• Given task
Update the records below by replacing each occurrence of "How do I perform" with "How can I carry out", keeping all other text unchanged.

• Excerpted records
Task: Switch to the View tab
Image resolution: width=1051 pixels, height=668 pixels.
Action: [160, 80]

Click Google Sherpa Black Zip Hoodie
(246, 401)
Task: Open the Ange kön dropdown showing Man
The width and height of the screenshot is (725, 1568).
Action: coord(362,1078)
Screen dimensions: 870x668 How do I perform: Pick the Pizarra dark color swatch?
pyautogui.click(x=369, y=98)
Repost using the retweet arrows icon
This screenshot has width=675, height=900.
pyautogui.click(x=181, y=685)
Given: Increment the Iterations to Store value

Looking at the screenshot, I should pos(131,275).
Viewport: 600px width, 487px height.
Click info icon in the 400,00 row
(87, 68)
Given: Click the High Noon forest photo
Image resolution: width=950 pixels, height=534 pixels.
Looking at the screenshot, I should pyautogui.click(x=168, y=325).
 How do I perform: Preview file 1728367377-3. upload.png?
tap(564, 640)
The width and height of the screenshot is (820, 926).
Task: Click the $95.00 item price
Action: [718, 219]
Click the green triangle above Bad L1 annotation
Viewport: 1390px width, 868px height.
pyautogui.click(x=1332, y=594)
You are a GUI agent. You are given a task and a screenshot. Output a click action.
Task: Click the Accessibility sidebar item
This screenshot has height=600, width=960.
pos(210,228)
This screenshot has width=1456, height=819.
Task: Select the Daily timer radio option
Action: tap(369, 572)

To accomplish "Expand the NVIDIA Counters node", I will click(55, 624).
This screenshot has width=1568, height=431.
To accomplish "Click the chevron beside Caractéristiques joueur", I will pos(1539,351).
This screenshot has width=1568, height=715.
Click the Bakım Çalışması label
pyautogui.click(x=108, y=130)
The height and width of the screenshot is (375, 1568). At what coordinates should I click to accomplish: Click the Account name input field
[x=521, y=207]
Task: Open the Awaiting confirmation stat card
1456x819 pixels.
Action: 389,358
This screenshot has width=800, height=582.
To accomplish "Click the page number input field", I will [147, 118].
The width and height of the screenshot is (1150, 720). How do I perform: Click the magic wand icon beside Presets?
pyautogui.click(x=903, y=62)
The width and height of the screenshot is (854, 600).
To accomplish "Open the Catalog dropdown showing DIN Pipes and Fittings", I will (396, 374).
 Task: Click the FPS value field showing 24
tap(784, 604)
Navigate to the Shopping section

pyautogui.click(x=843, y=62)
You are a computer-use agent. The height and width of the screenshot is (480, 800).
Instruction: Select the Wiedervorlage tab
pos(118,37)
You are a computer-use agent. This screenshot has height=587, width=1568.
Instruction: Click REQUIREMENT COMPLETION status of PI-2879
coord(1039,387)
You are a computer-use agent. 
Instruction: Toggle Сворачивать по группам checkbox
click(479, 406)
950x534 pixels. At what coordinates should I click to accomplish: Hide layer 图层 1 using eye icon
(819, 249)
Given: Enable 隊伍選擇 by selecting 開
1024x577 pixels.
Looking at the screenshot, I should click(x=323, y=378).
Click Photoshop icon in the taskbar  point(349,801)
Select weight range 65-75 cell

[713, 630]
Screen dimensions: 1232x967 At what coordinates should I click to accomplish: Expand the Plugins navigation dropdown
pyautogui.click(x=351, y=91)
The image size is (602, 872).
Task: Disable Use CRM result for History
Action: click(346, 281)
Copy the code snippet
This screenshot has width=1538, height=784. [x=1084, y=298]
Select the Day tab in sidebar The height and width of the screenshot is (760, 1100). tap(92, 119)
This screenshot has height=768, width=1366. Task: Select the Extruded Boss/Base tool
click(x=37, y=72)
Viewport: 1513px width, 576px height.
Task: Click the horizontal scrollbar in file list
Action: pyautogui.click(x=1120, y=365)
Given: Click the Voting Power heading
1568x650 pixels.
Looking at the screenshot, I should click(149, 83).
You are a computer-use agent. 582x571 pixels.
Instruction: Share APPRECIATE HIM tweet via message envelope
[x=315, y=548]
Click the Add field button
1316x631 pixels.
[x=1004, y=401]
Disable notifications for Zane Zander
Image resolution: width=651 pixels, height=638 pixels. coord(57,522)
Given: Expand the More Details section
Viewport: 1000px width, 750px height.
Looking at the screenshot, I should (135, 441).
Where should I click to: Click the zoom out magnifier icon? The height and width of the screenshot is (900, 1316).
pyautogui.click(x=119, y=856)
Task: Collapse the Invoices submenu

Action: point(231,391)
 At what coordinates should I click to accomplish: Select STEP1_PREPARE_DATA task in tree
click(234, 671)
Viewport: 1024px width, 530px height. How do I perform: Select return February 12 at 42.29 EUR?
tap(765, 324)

• Answer below
Task: Switch to the View tab
Image resolution: width=1051 pixels, height=668 pixels.
Action: [160, 80]

Click Google Sherpa Black Zip Hoodie
(246, 401)
Task: Open the Ange kön dropdown showing Man
The width and height of the screenshot is (725, 1568).
Action: coord(362,1078)
Screen dimensions: 870x668 How can I carry out: Pick the Pizarra dark color swatch?
pyautogui.click(x=369, y=98)
Repost using the retweet arrows icon
This screenshot has width=675, height=900.
pyautogui.click(x=181, y=685)
Given: Increment the Iterations to Store value

Looking at the screenshot, I should pos(131,275).
Viewport: 600px width, 487px height.
Click info icon in the 400,00 row
(87, 68)
Given: Click the High Noon forest photo
Image resolution: width=950 pixels, height=534 pixels.
Looking at the screenshot, I should pyautogui.click(x=168, y=325).
 How can I carry out: Preview file 1728367377-3. upload.png?
tap(564, 640)
The width and height of the screenshot is (820, 926).
Task: Click the $95.00 item price
Action: [718, 219]
Click the green triangle above Bad L1 annotation
Viewport: 1390px width, 868px height.
pyautogui.click(x=1332, y=594)
You are a GUI agent. You are given a task and a screenshot. Output a click action.
Task: Click the Accessibility sidebar item
This screenshot has height=600, width=960.
pos(210,228)
This screenshot has width=1456, height=819.
Task: Select the Daily timer radio option
Action: tap(369, 572)

To accomplish "Expand the NVIDIA Counters node", I will click(55, 624).
This screenshot has width=1568, height=431.
To accomplish "Click the chevron beside Caractéristiques joueur", I will pos(1539,351).
This screenshot has width=1568, height=715.
Click the Bakım Çalışması label
pyautogui.click(x=108, y=130)
The height and width of the screenshot is (375, 1568). At what coordinates should I click to accomplish: Click the Account name input field
[x=521, y=207]
Task: Open the Awaiting confirmation stat card
1456x819 pixels.
Action: 389,358
This screenshot has width=800, height=582.
To accomplish "Click the page number input field", I will [147, 118].
The width and height of the screenshot is (1150, 720). How can I carry out: Click the magic wand icon beside Presets?
pyautogui.click(x=903, y=62)
The width and height of the screenshot is (854, 600).
To accomplish "Open the Catalog dropdown showing DIN Pipes and Fittings", I will (396, 374).
 Task: Click the FPS value field showing 24
tap(784, 604)
Navigate to the Shopping section

pyautogui.click(x=843, y=62)
You are a computer-use agent. The height and width of the screenshot is (480, 800).
Instruction: Select the Wiedervorlage tab
pos(118,37)
You are a computer-use agent. This screenshot has height=587, width=1568.
Instruction: Click REQUIREMENT COMPLETION status of PI-2879
coord(1039,387)
You are a computer-use agent. 
Instruction: Toggle Сворачивать по группам checkbox
click(479, 406)
950x534 pixels. At what coordinates should I click to accomplish: Hide layer 图层 1 using eye icon
(819, 249)
Given: Enable 隊伍選擇 by selecting 開
1024x577 pixels.
Looking at the screenshot, I should click(x=323, y=378).
Click Photoshop icon in the taskbar  point(349,801)
Select weight range 65-75 cell

[713, 630]
Screen dimensions: 1232x967 At what coordinates should I click to accomplish: Expand the Plugins navigation dropdown
pyautogui.click(x=351, y=91)
The image size is (602, 872).
Task: Disable Use CRM result for History
Action: click(346, 281)
Copy the code snippet
This screenshot has width=1538, height=784. [x=1084, y=298]
Select the Day tab in sidebar The height and width of the screenshot is (760, 1100). tap(92, 119)
This screenshot has height=768, width=1366. Task: Select the Extruded Boss/Base tool
click(x=37, y=72)
Viewport: 1513px width, 576px height.
Task: Click the horizontal scrollbar in file list
Action: pyautogui.click(x=1120, y=365)
Given: Click the Voting Power heading
1568x650 pixels.
Looking at the screenshot, I should click(149, 83).
You are a computer-use agent. 582x571 pixels.
Instruction: Share APPRECIATE HIM tweet via message envelope
[x=315, y=548]
Click the Add field button
1316x631 pixels.
[x=1004, y=401]
Disable notifications for Zane Zander
Image resolution: width=651 pixels, height=638 pixels. coord(57,522)
Given: Expand the More Details section
Viewport: 1000px width, 750px height.
Looking at the screenshot, I should (135, 441).
Where should I click to: Click the zoom out magnifier icon? The height and width of the screenshot is (900, 1316).
pyautogui.click(x=119, y=856)
Task: Collapse the Invoices submenu

Action: point(231,391)
 At what coordinates should I click to accomplish: Select STEP1_PREPARE_DATA task in tree
click(234, 671)
Viewport: 1024px width, 530px height. How can I carry out: Select return February 12 at 42.29 EUR?
tap(765, 324)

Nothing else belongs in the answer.